> REQUIREMENT
Copy out each line of the data that holds the string "テクニカルサポート".

*** LISTED ENTRIES Section Begins ***

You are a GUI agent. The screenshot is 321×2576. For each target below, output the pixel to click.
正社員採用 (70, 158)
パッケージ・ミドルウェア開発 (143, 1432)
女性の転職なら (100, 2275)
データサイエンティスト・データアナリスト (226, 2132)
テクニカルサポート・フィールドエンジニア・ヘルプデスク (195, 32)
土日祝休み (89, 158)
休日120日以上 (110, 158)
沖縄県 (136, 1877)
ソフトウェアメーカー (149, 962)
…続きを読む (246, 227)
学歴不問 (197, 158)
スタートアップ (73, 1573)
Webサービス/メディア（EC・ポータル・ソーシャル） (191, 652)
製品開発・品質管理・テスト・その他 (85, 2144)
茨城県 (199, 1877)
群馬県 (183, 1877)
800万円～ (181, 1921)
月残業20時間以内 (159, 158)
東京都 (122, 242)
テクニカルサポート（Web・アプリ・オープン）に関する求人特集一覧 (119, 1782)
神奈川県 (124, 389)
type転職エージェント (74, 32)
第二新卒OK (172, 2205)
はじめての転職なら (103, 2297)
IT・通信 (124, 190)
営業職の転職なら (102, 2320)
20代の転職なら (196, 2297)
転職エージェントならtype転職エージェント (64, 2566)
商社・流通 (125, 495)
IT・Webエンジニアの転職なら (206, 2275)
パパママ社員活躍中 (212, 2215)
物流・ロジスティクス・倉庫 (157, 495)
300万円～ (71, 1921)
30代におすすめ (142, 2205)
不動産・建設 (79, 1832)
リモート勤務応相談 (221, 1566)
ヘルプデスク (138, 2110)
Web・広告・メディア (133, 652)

*** LISTED ENTRIES Section Ends ***

> OUTPUT OF THE EXERCISE
テクニカルサポート・フィールドエンジニア・ヘルプデスク (195, 32)
テクニカルサポート（Web・アプリ・オープン）に関する求人特集一覧 (119, 1782)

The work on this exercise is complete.